▶ Requests
A. In the post about eating out with gluten and dairy allergies, what was the first course served at the Bermuda resort?
B. Extend the post about eating out with gluten and dairy allergies, starting after its last sentence.

-- start of Selected passage --

The Trials of Eating Out and Small Changes at Weddings That Make a Difference
- Marcea Galindo

- 5 days ago
- 5 min read
Editor’s Note: This post is the second in a three-part series by Associate Coordinator Natalie Raz. Drawing from both personal experience and practical insight, Natalie shares what it’s like to navigate gluten and dairy allergies—and why awareness matters when gathering around the table.
The Moment in Bermuda I’ll Never Forget
Three months after I went gluten and dairy-free, my family, twelve of us, took a trip to New York and then to Bermuda. New Yorkers seemed to have no idea what gluten was or if their food contained it. I got so sick in New York to the point where I did not feel like eating. At the time, gluten-free options were not widely understood, and I was still adjusting to what this new normal meant. I will never forget the kind woman at a Jewish deli in New York who could see how sick I felt and brought me soup.
From New York we flew to Bermuda and stayed at an all-inclusive resort. Often at meals, we were served three courses. I explained my food allergies and the server seemed to understand. The first course was crostini. I assumed they would simply skip that course for me, because that’s what usually happened everywhere else.
Instead, they brought me bread. BREAD!
I remember looking at it and asking carefully if it was gluten-free, because I genuinely couldn’t believe it was possible. And they said yes, it was gluten-free bread.
I nearly cried at the table. Ok, maybe I actually cried.

-- end of Selected passage --
-- start of Data entries --

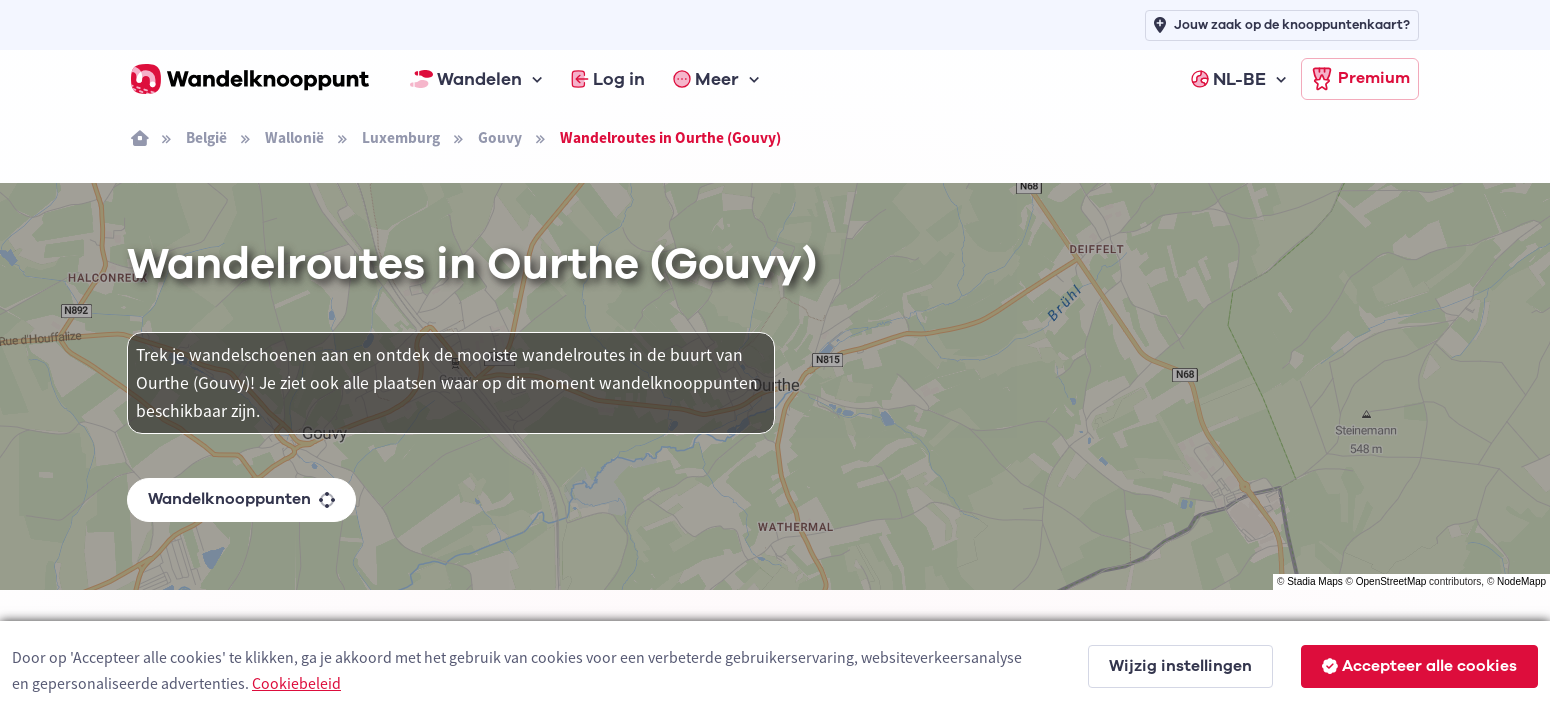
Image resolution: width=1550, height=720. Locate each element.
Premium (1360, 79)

-- end of Data entries --
-- start of Data entries --

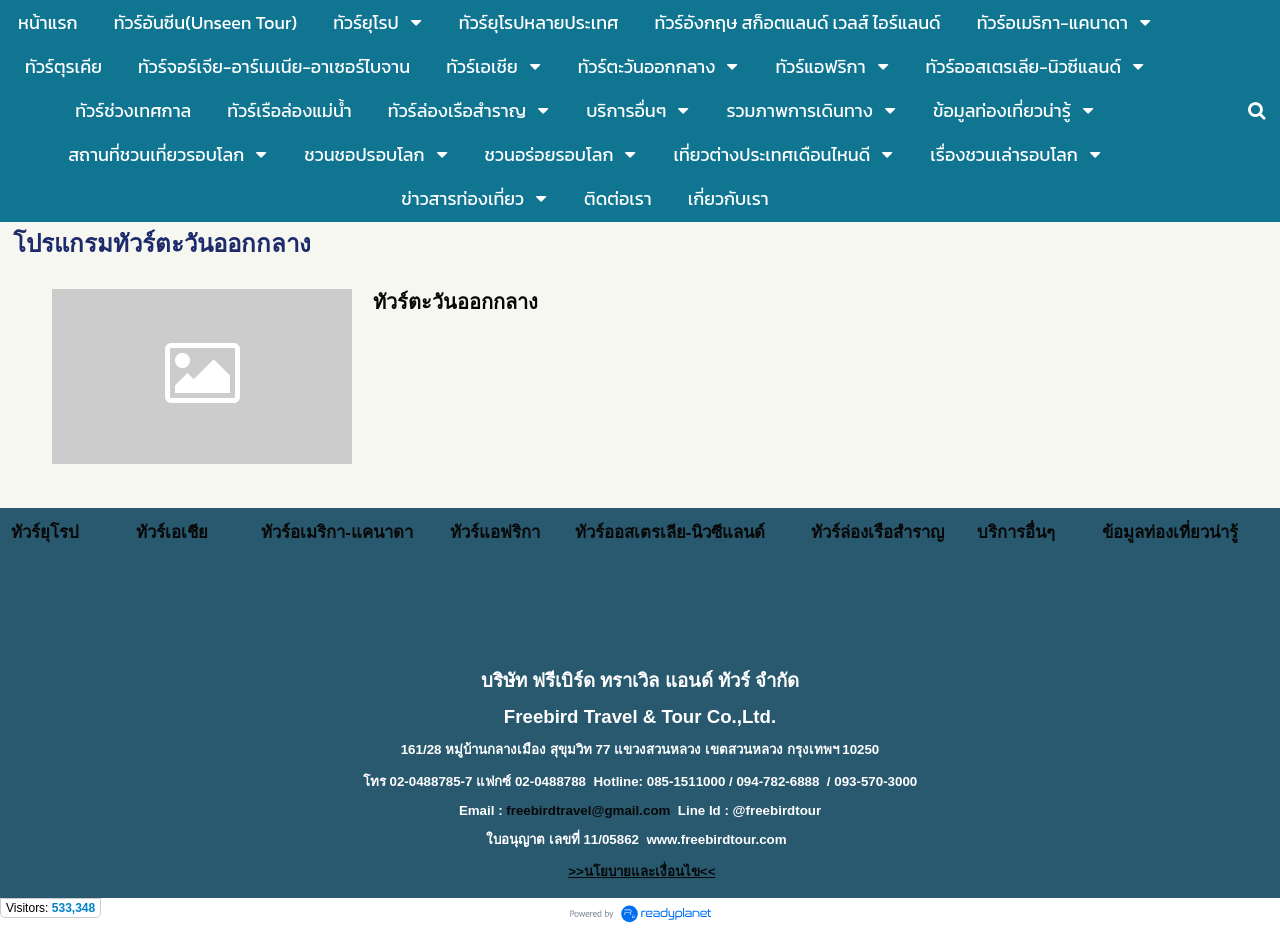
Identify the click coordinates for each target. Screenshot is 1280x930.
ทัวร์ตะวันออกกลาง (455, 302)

-- end of Data entries --

▶ Results of the exercise
A. Crostini.

B.
I hadn’t had bread in three months. I didn’t even know that gluten-free bread like that existed. But someone had heard me, understood me, and made sure I didn’t miss out on the first course. It wasn’t just about the bread. It was about being included.
I ate very well on that trip. Sandwiches, hamburgers, everything everyone else had. My eyes were opened to the possibilities and I was hopeful.
That experience has stayed with me ever since.

The Sinking Feeling No One Sees
Food is a really big part of weddings. Catering will take up a significant amount of your wedding budget. Dessert deserves to be a main character and not an afterthought. Navigating weddings as a guest with food allergies is stressful. I have left events hungry before.
When that happens, it becomes hard to focus on anything else. Instead of enjoying the celebration, I’m thinking about what I’m going to eat when I get home, or whether there’s somewhere open nearby where I can grab something safe. Hunger is distracting. It’s exhausting. It’s defeating when you walk up to a buffet at a wedding, where you expect good food, and realize there is literally nothing you can eat. Usually, if I have no information on the menu or the bride didn’t ask if any one has allergies on the RSVP, I plan to either bring snacks or my own meal. Yes, there have been instances where a couple of Trader Joe’s PB&J bars have been a meal.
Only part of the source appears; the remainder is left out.